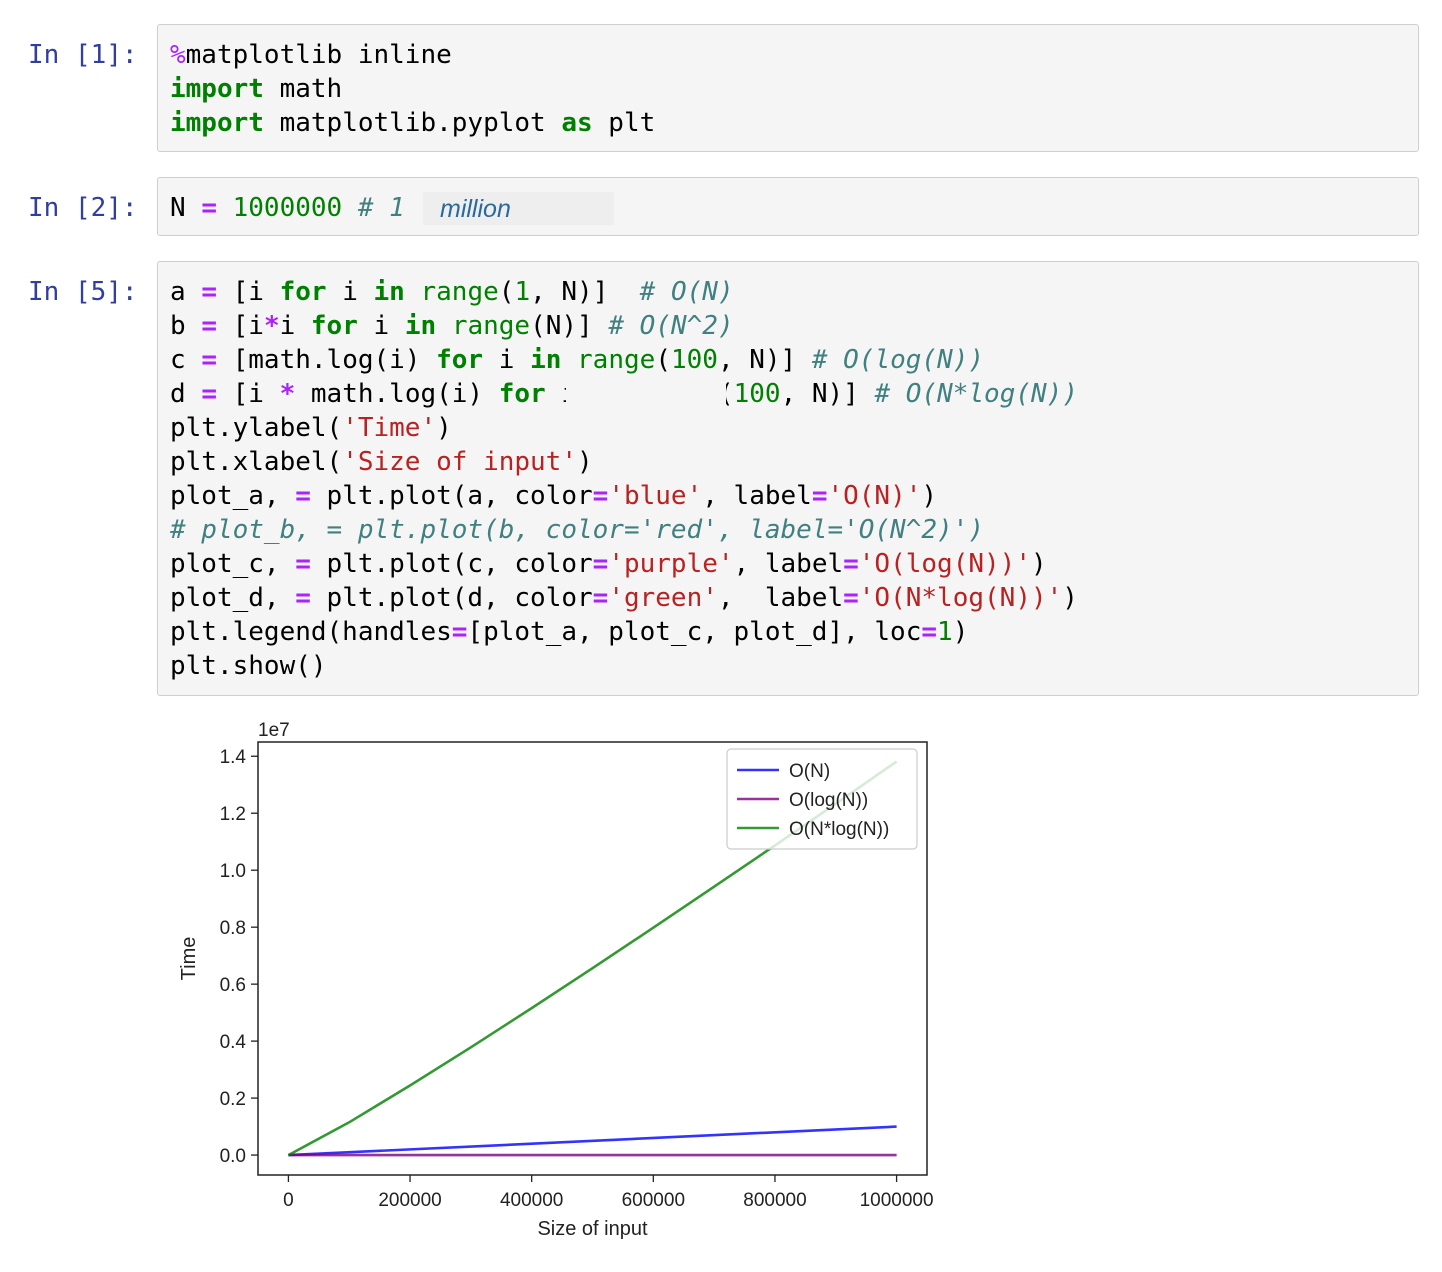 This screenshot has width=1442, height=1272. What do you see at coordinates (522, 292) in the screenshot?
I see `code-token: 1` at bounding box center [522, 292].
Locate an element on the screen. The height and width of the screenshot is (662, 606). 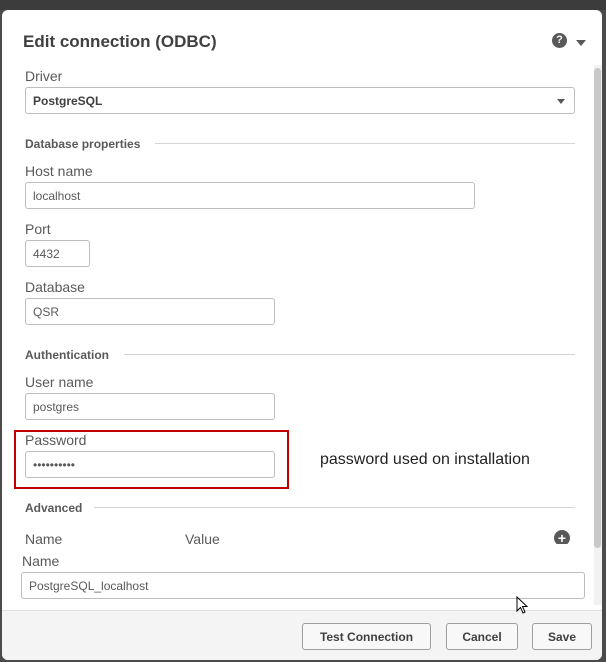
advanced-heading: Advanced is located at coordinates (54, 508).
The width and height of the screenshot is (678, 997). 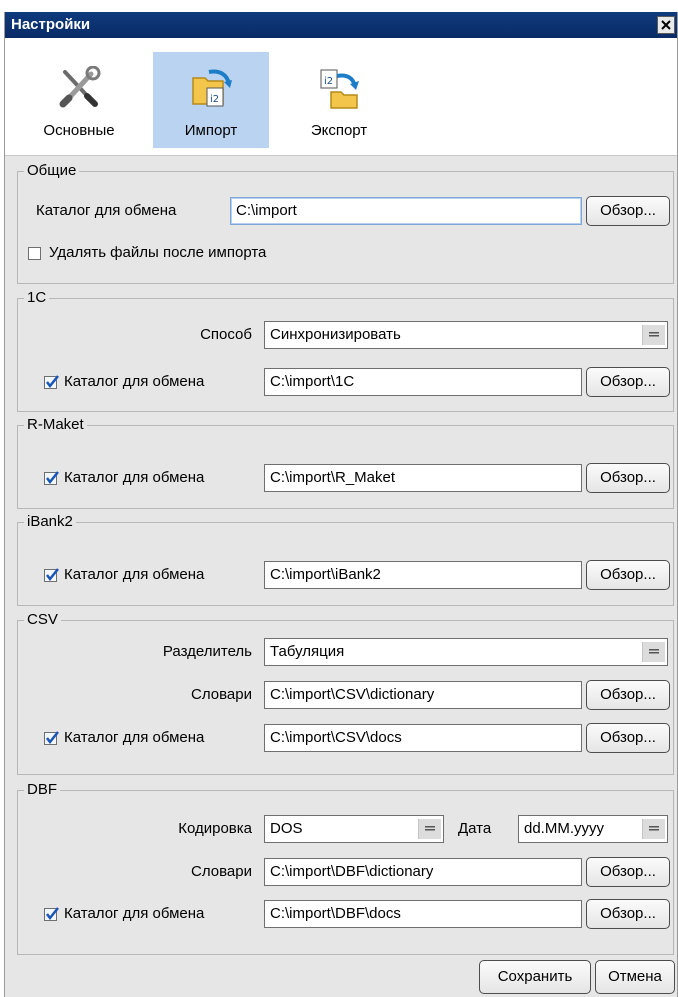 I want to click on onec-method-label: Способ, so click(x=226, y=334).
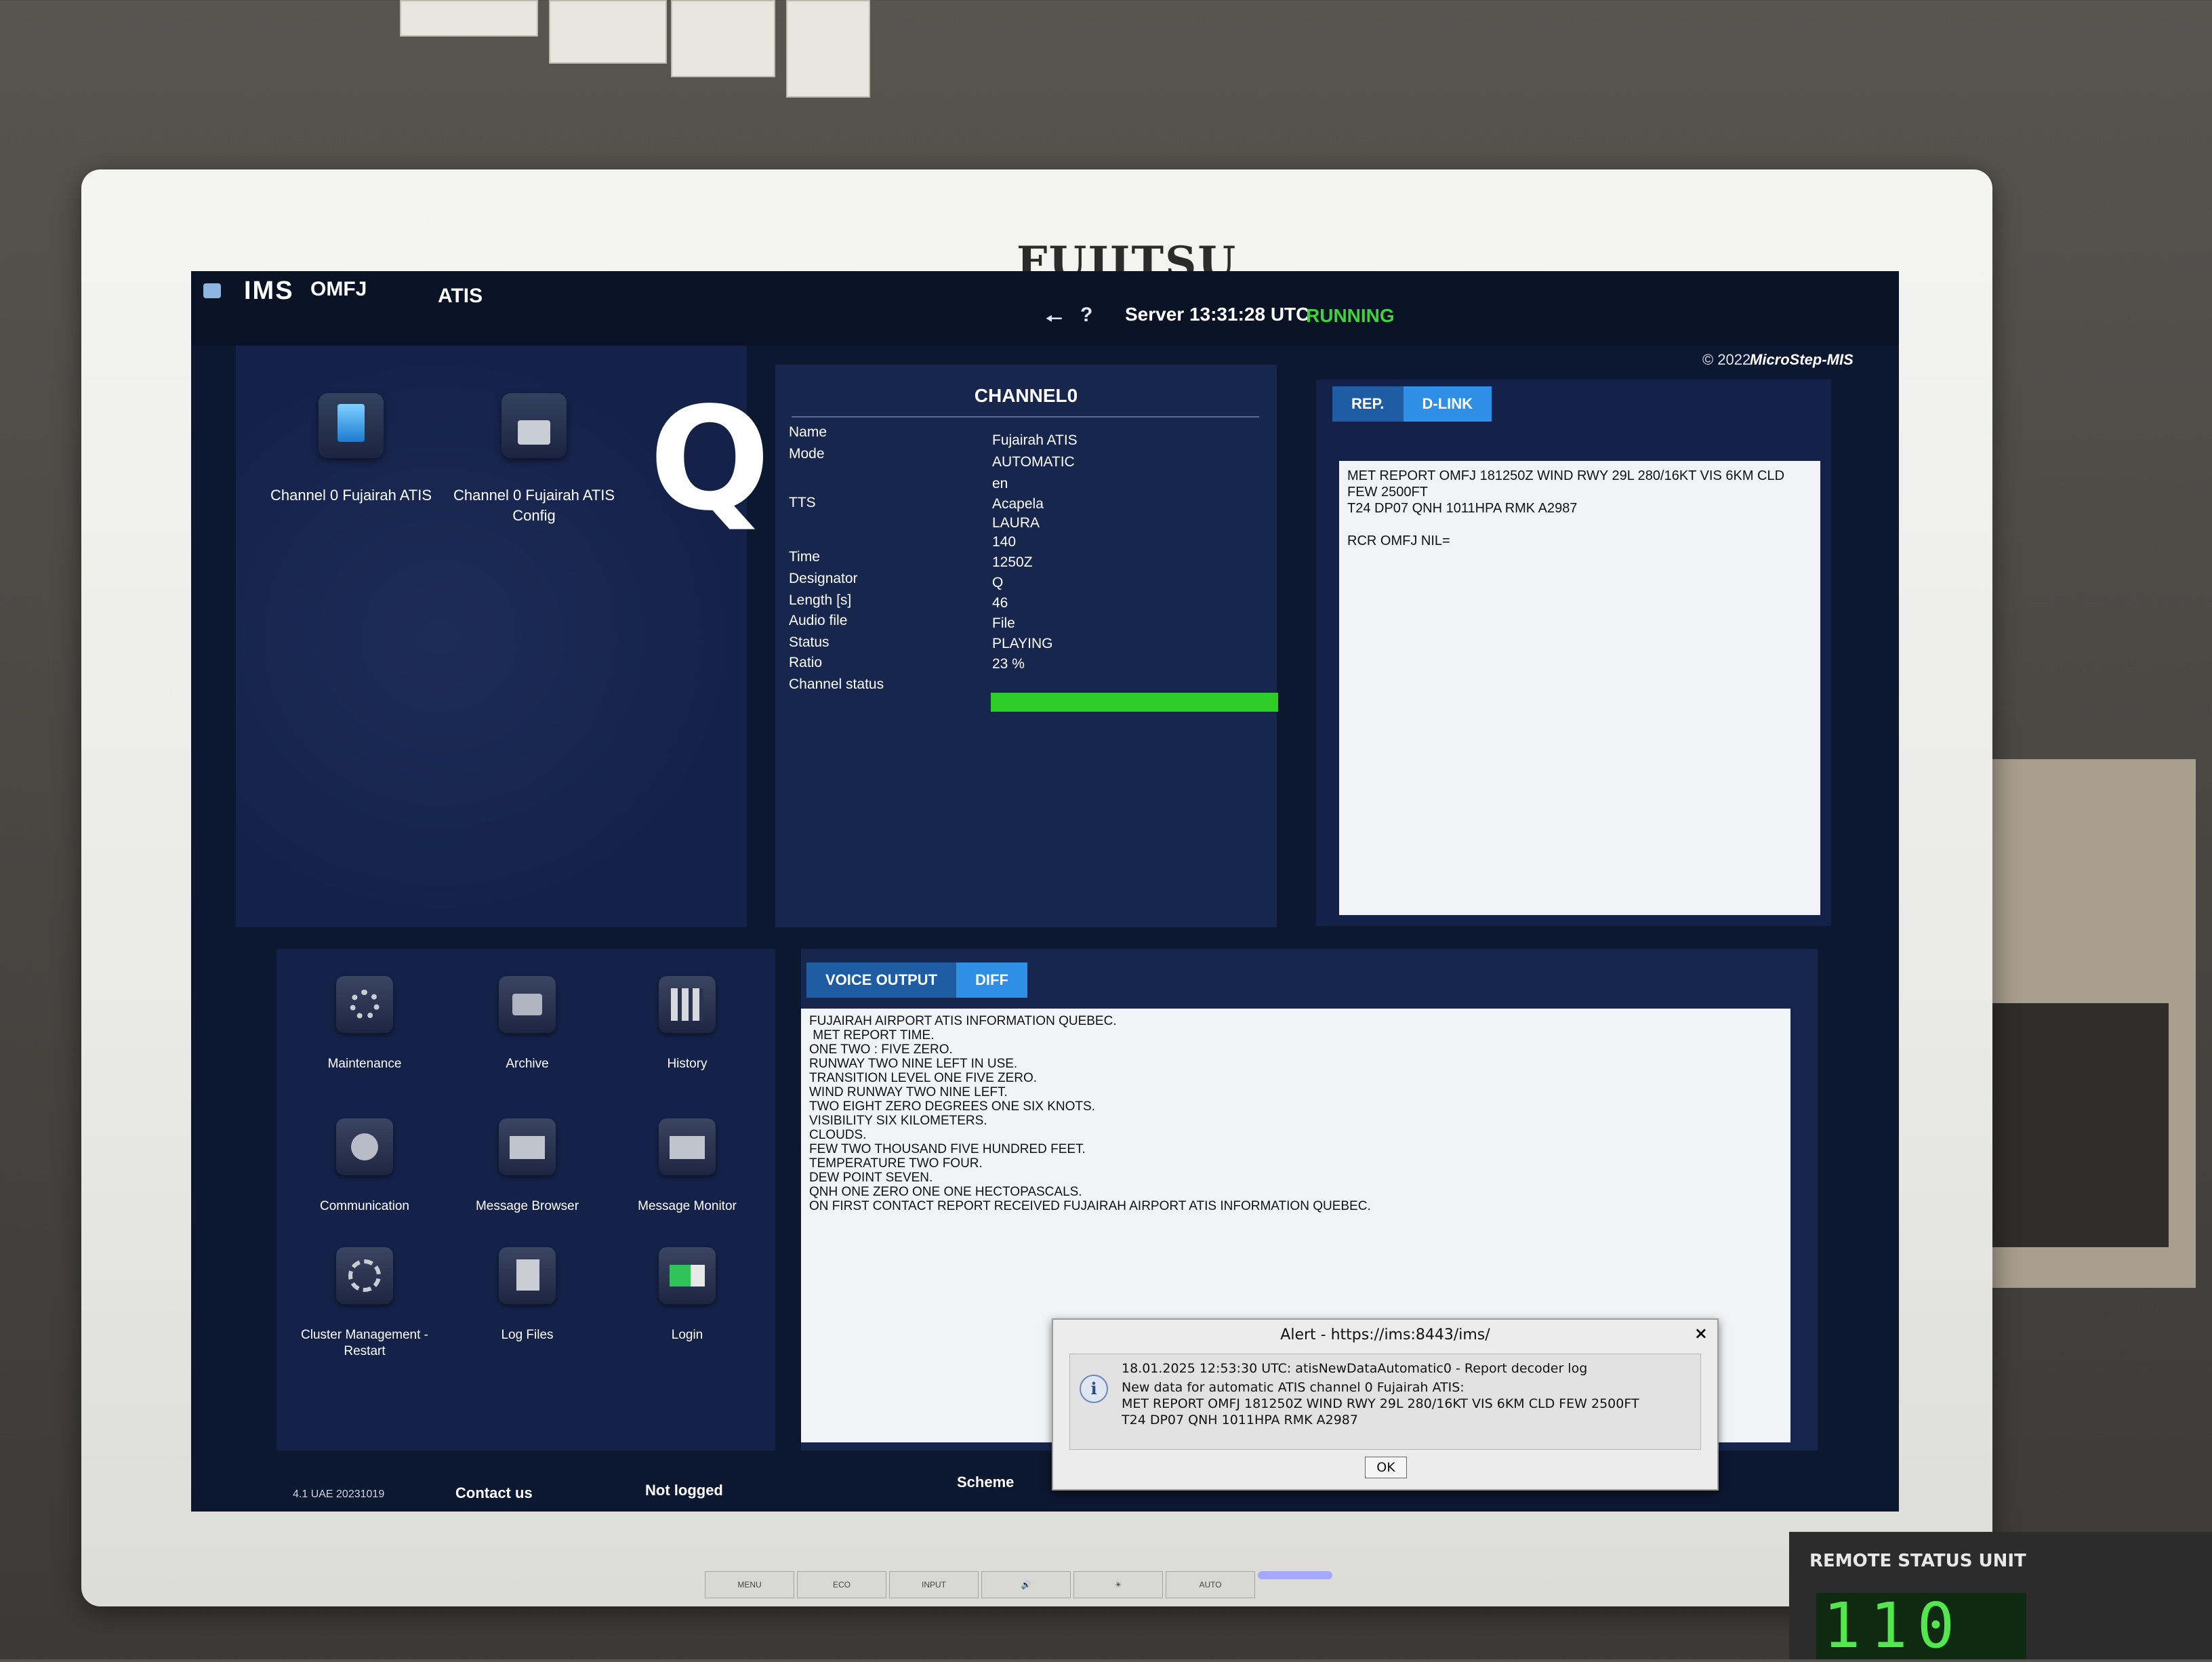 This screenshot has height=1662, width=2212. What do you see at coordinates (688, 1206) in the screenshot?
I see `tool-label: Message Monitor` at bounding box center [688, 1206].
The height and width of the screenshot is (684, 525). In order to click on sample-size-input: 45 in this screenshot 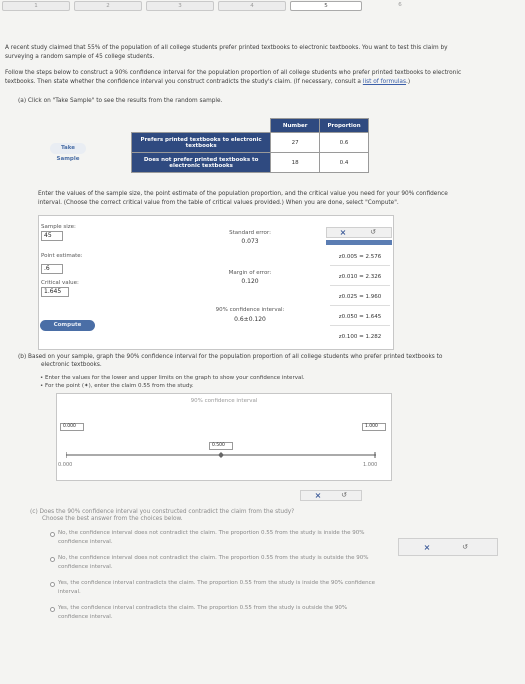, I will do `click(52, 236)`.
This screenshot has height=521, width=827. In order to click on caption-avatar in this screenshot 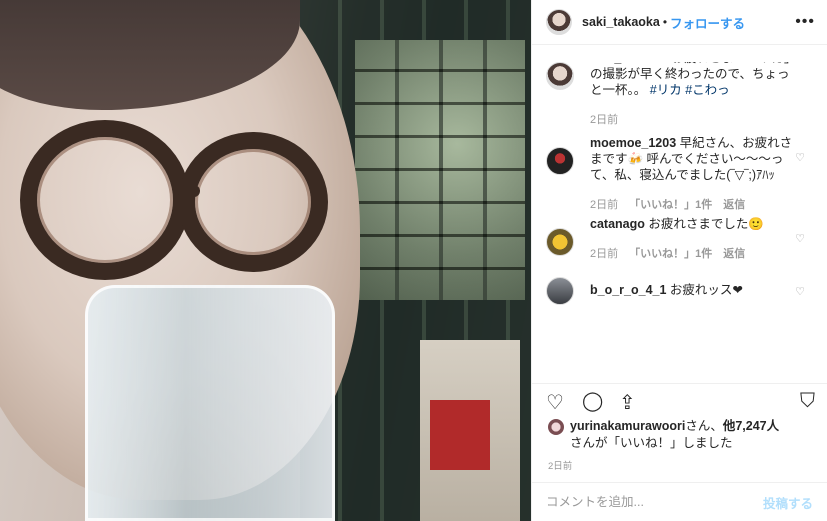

Problem details →
Copy the rows word for word, from the very beginning through the line containing "advanced-heading: Advanced is", both included. Leave the pictures out of your copy.

Exercise solution →
 This screenshot has width=1442, height=1272. What do you see at coordinates (522, 292) in the screenshot?
I see `code-token: 1` at bounding box center [522, 292].
Locate an element on the screen. The height and width of the screenshot is (662, 606). 
advanced-heading: Advanced is located at coordinates (54, 508).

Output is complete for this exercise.